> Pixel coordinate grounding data
┏━━

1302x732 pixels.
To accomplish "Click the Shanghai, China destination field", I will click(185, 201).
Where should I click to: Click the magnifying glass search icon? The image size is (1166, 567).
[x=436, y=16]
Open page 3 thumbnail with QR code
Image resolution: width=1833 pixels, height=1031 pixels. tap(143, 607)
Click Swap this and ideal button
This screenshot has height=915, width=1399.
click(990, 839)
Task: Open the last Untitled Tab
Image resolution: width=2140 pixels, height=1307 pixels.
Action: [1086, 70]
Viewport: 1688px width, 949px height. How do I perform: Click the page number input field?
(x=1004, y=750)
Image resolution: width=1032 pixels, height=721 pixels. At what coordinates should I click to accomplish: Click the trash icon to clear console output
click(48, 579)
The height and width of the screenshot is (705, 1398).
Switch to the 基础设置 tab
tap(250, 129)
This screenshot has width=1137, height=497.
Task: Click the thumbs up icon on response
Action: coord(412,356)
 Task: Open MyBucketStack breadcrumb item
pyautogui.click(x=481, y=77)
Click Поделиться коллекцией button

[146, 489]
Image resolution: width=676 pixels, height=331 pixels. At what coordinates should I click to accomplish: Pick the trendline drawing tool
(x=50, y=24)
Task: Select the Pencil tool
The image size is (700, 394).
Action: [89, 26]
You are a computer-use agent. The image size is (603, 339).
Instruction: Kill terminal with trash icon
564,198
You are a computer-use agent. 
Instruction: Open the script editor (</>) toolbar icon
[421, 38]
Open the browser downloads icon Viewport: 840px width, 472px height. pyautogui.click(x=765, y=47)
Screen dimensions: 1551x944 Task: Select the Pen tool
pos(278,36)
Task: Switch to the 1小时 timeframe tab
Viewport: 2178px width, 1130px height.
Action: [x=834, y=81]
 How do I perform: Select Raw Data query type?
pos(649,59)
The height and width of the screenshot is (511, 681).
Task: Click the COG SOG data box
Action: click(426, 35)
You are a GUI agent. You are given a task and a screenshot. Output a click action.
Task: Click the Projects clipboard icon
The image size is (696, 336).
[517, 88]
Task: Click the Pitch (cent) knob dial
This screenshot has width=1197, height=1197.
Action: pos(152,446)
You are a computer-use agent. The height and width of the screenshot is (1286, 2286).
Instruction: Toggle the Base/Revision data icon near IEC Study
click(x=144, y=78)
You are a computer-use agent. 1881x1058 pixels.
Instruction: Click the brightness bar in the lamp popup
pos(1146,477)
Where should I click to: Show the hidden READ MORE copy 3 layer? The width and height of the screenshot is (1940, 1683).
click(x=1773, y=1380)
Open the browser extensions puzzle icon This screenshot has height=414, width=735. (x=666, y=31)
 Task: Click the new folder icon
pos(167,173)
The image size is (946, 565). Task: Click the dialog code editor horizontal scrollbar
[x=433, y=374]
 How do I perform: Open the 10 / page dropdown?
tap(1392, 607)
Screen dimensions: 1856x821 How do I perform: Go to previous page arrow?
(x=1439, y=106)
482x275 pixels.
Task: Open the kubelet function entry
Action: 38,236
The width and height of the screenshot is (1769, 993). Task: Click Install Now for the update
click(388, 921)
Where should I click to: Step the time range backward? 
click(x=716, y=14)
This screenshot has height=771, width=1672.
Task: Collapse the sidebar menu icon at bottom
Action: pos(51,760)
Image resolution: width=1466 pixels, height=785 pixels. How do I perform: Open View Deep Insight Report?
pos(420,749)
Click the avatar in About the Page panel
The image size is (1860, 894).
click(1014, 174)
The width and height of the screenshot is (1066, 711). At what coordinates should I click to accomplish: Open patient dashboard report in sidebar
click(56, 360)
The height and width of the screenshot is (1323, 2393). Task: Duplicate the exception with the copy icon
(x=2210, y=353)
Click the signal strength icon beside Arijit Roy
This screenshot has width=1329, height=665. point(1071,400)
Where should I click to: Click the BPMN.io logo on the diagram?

┗━━

> WHAT YOU NEED TO DO
Where a line above contains the word "browser", copy that line.

> TASK OUTPUT
Open the browser downloads icon Viewport: 840px width, 472px height. pyautogui.click(x=765, y=47)
Open the browser extensions puzzle icon This screenshot has height=414, width=735. (x=666, y=31)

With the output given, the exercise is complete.